Es taxativo para definir la regla que aglutina a todas las reglas de la dramaturgia: «Involucrar al espectador». Para él, el objetivo de «cambiar algo» sería presuntuoso. «Escribimos por no entender lo que sucede, por estupor; escribimos sobre eso y queremos hacer partícipe a la gente, para ver qué piensan. Claro que la mayoría de las veces no piensan nada, y se van tranquilamente del teatro, y uno no sabe si logró interesarlos». Por eso Radrigán aplaude la Escuela de Espectadores que lidera Javier Ibacache: «Me parece muy bien para saber qué opinan, qué significa para ellos el teatro, más allá de que encuentren buena o mala la obra».

EGON WOLFF
«Las maneras eficaces son conseguir la identificación y el compromiso del público»

Es ingeniero químico y sus obras pueden ser vistas como experimentos de nuestras grietas sociales.

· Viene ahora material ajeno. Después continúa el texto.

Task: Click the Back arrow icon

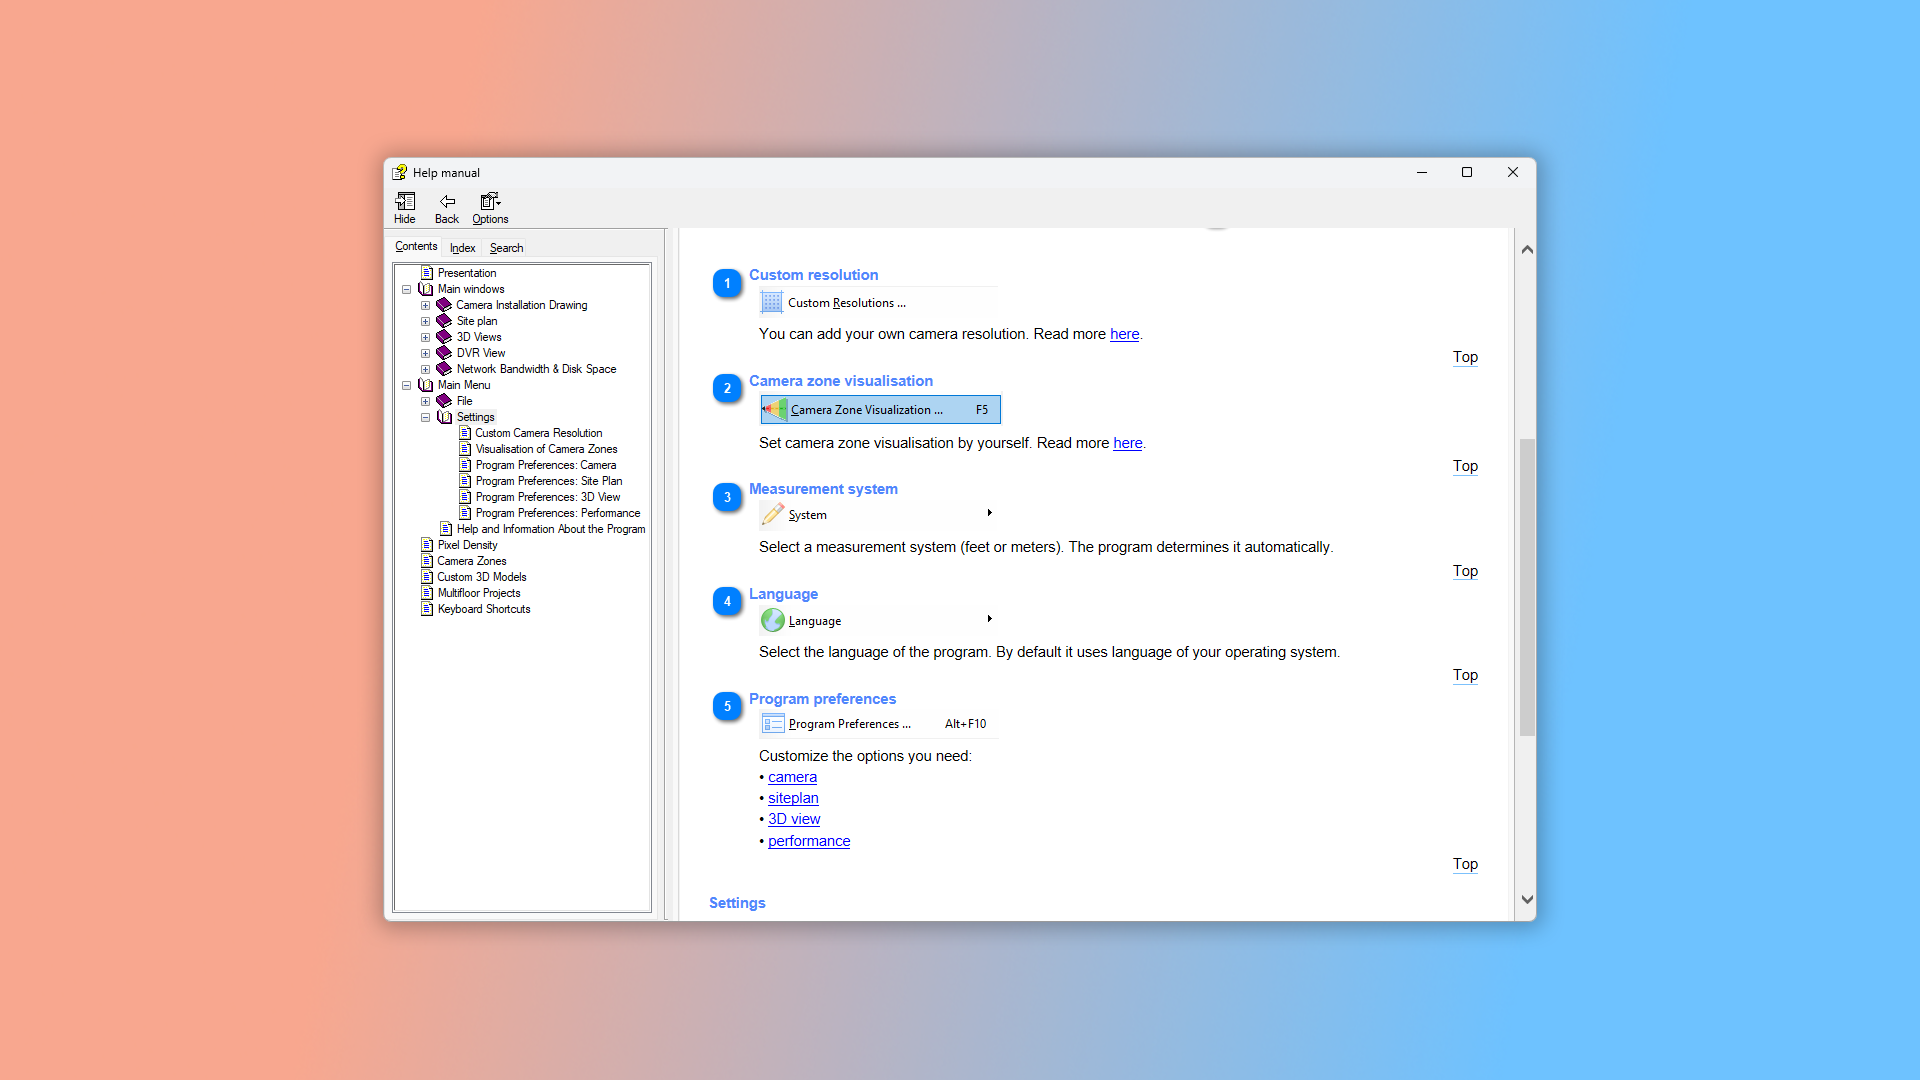Action: pyautogui.click(x=447, y=202)
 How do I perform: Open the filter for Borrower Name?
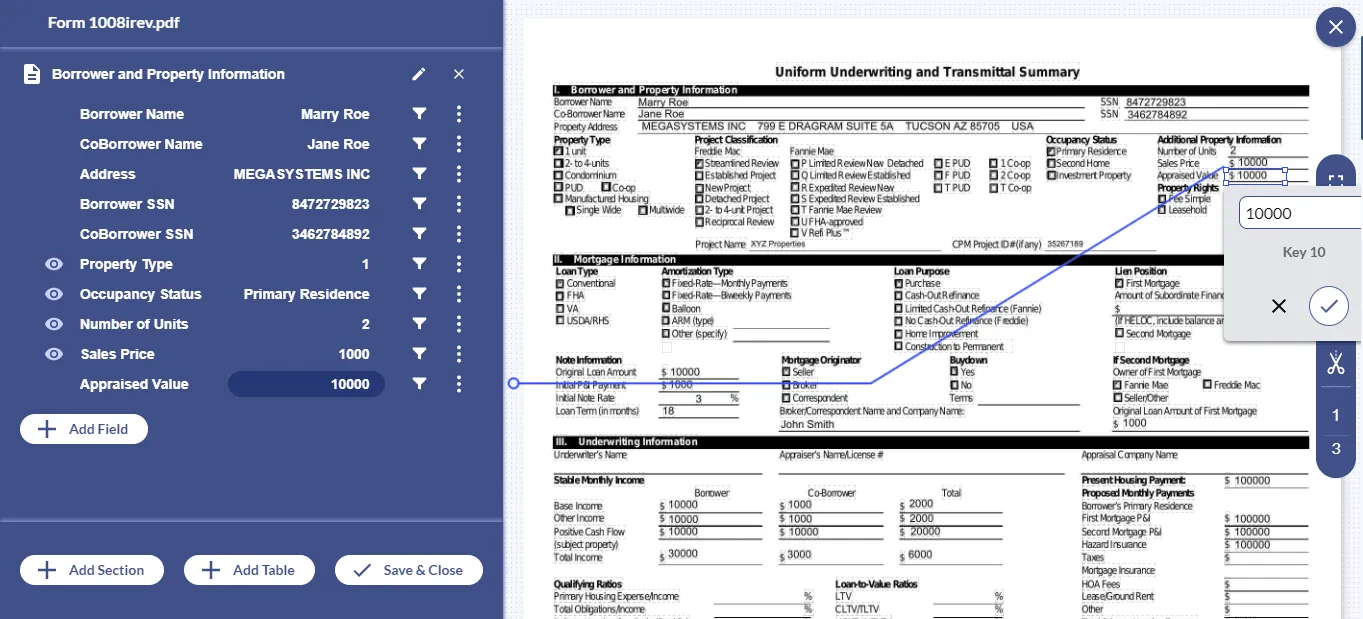pos(419,113)
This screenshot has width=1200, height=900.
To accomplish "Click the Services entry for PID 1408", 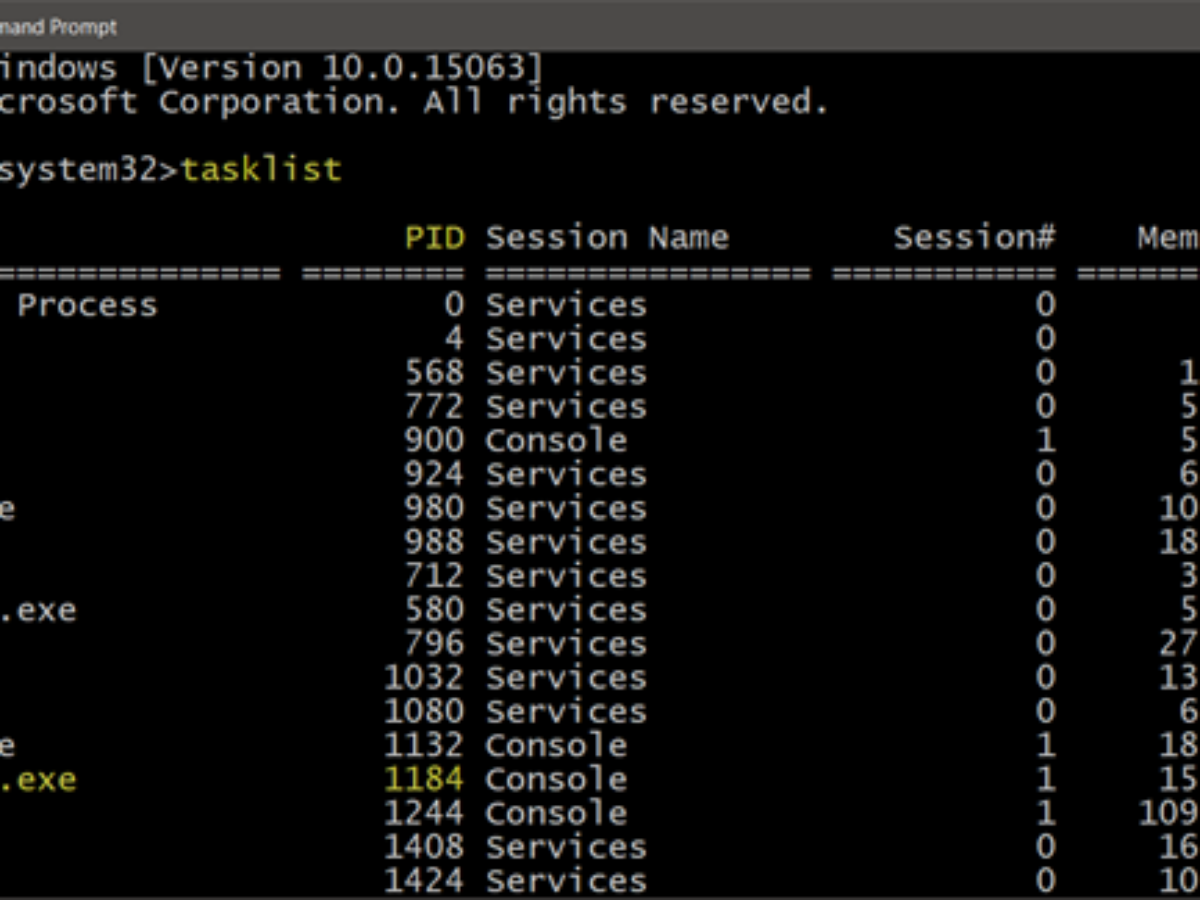I will click(x=566, y=847).
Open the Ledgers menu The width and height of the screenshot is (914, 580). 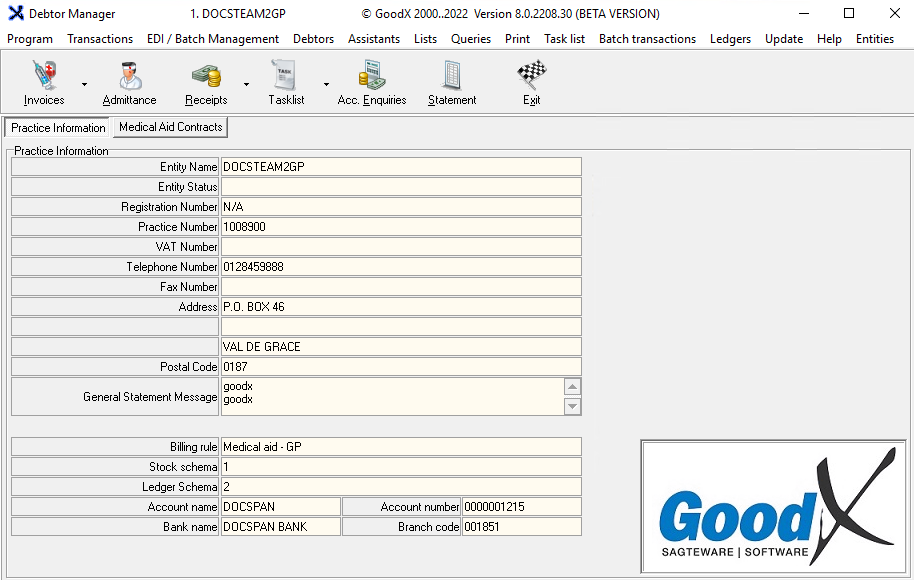(x=730, y=39)
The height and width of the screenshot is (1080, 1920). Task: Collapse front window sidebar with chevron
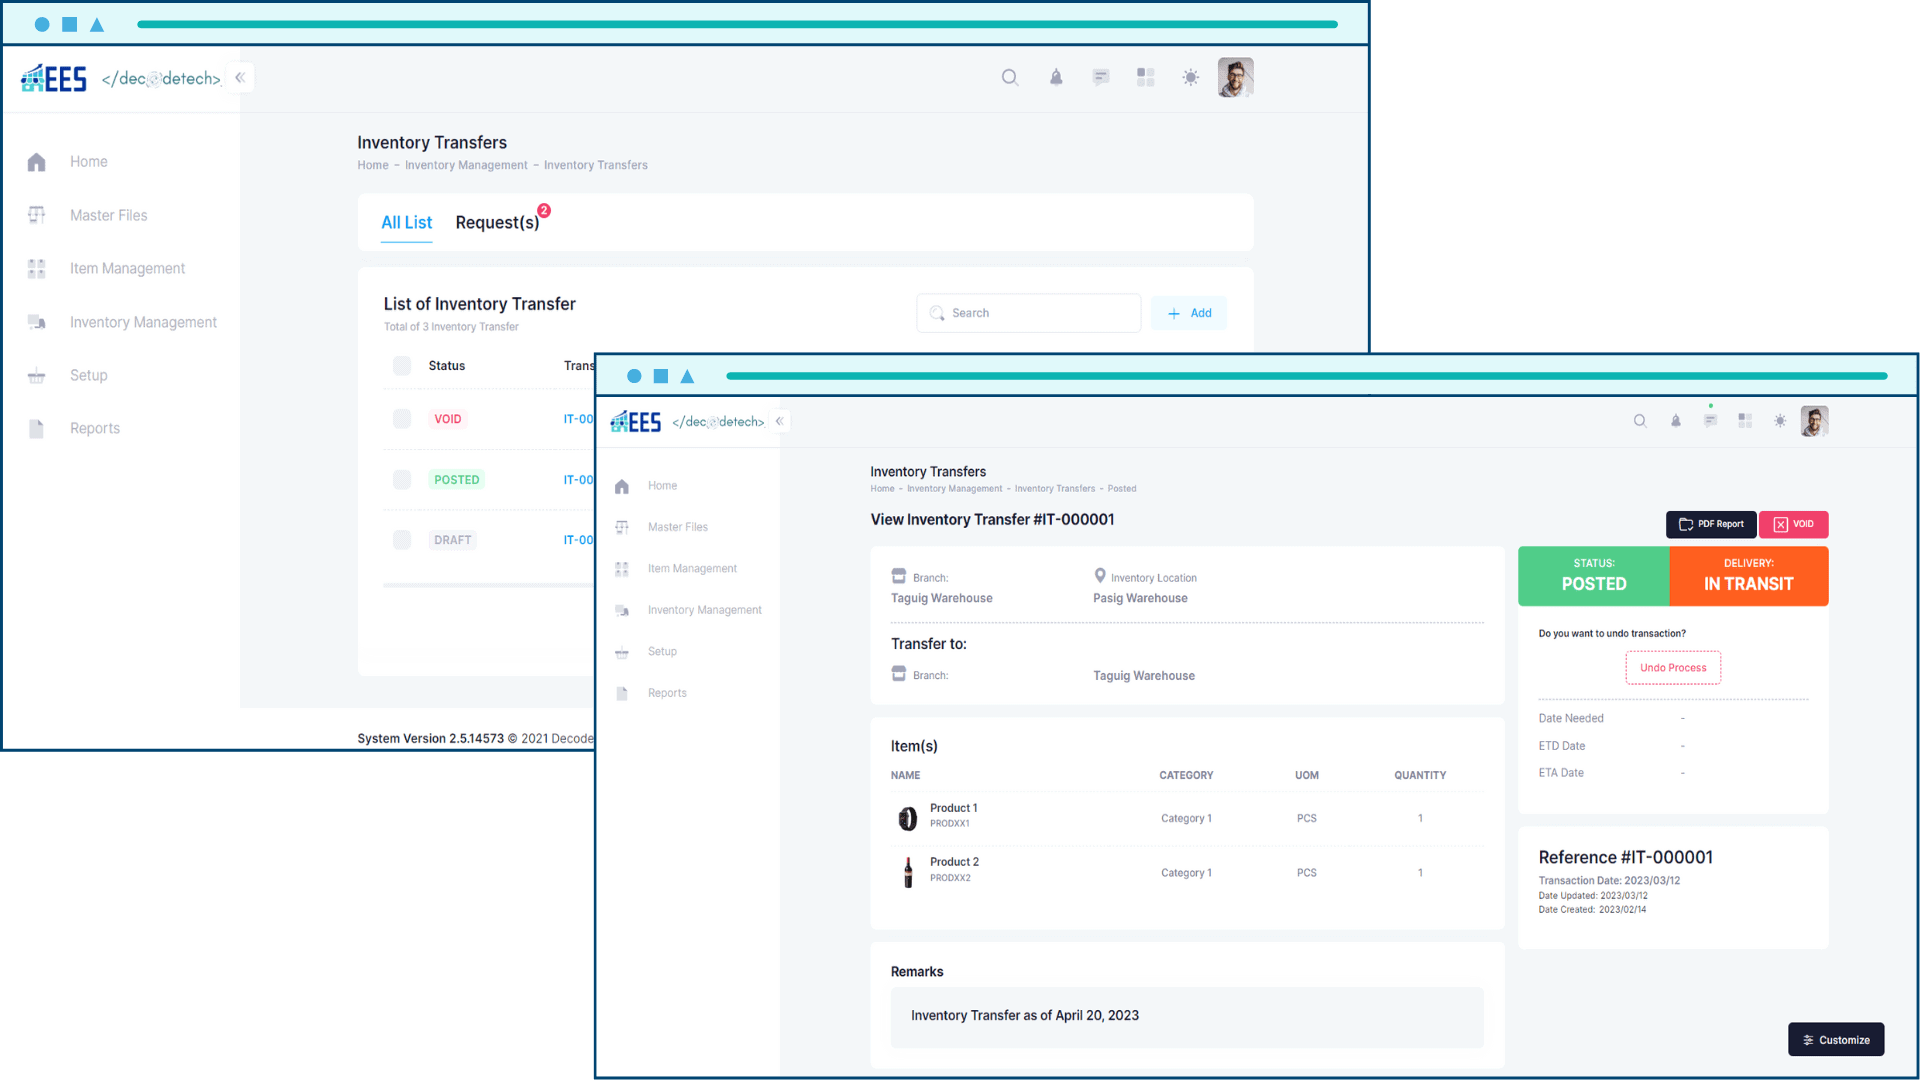pos(779,422)
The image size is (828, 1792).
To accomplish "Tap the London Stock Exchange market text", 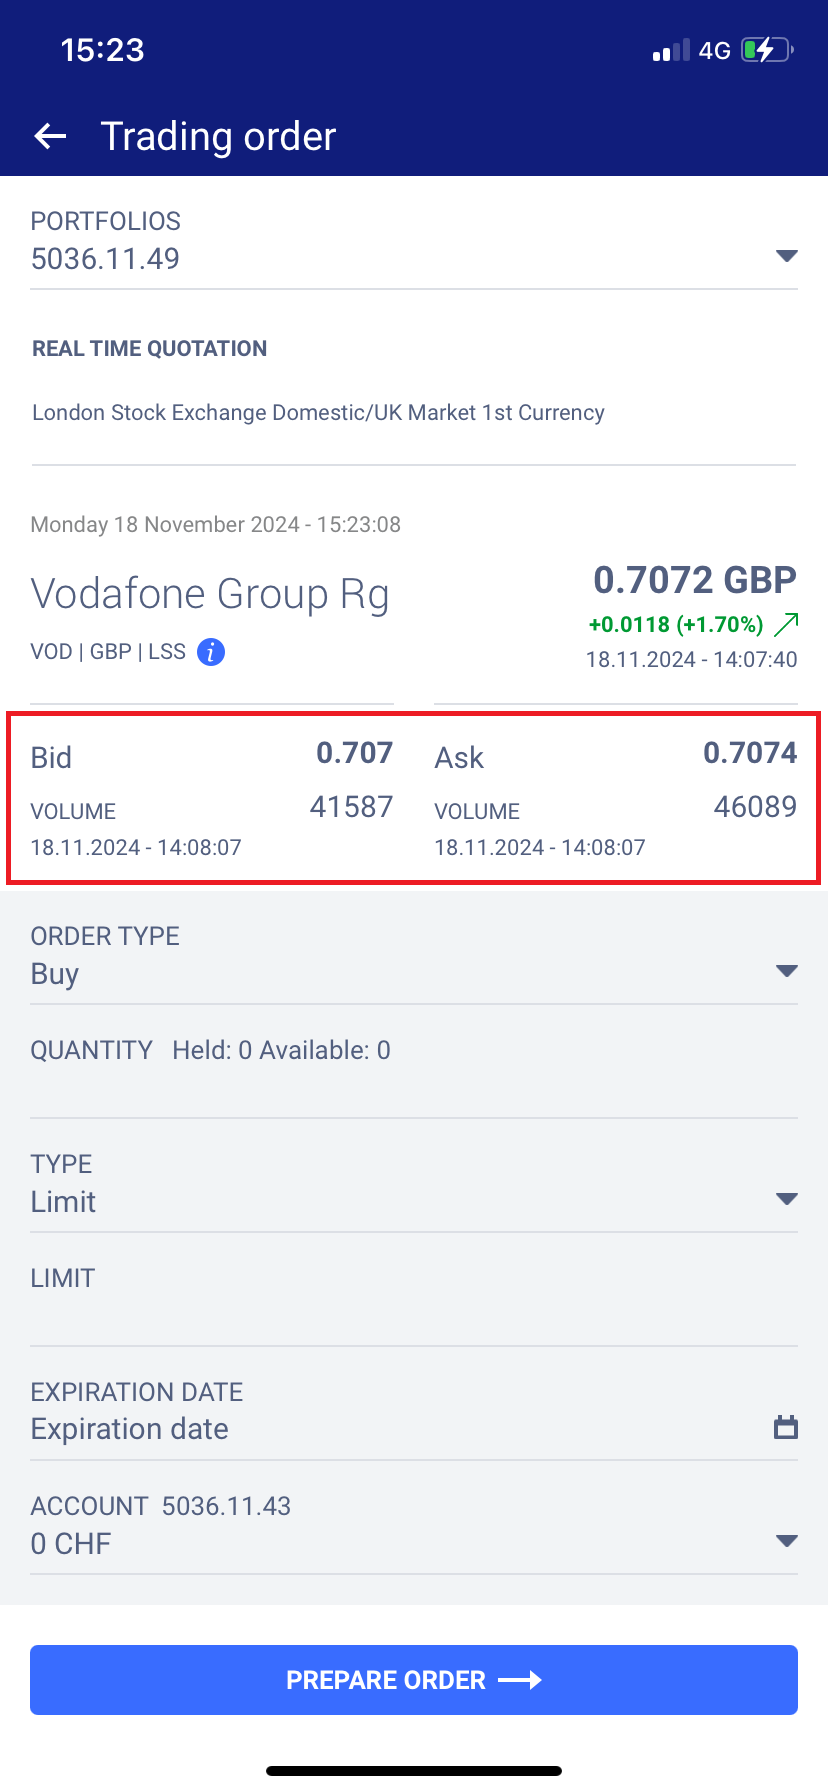I will coord(318,413).
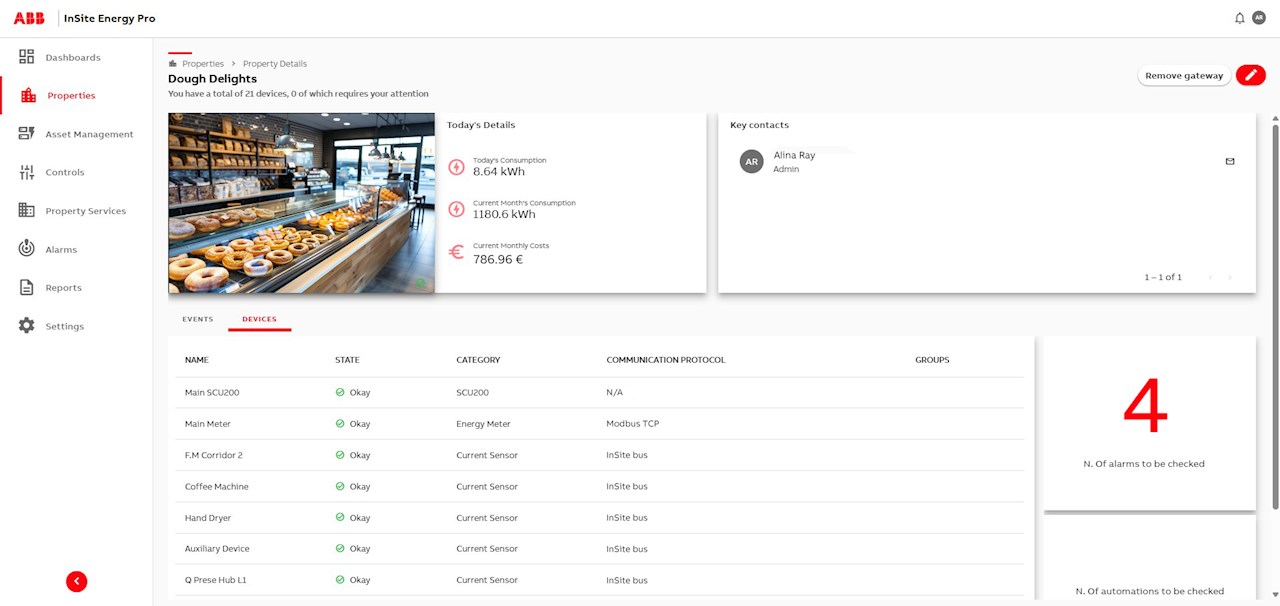Screen dimensions: 1280x606
Task: Navigate to Properties breadcrumb link
Action: tap(203, 63)
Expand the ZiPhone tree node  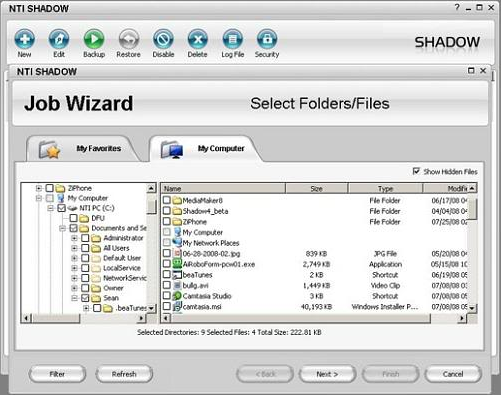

Por ejemplo, «La balsa de la Medusa» (1984), que muestra los conflictos en un grupo humano hedonista y aislado, como si de un reality show actual se tratara. «Yo parto de algo que me inquieta, algo que está en el aire», dice sobre la semilla de sus obras.

Egon Wolff (1926) enumera algunas características de este proceso: en sus comienzos fue un creador prolífico («escribía una obra cada seis meses»), reconoce el gran cansancio físico que genera la creación («uno sin darse cuenta se va aislando del entorno»), constata las decepciones que una puesta en escena débil genera en el dramaturgo («intervienen demasiados factores que alteran la visión inicial que uno tiene») y mira con recelo algunas pérdidas actuales, como la desintegración del personaje.

Al igual que Sieveking, Wolff cree que hay muchos de modos de hacer teatro. «Pero hay maneras más eficaces de hacerlo. Las maneras eficaces son conseguir la identificación y el compromiso del público con lo que está pasando. La identificación, porque está pasando algo que no le ha pasado al público, pero le puede pasar. Y compromiso, porque participa emocionalmente de lo que al personaje le está sucediendo».

Y atiende, sobre todo, a los cambios sociales que han ido determinando la creación teatral, como la urbanización del país y el aislamiento del individuo, lo que le permite juzgar la producción teatral actual. «La dramaturgia que se escribe corresponde un poco a eso, violenta, deshumanizada, extraña. Cada época tiene su expresión y la que tenemos ahora es la expresión de esta época. Yo me quedo con la otra, yo me quedo con la mía».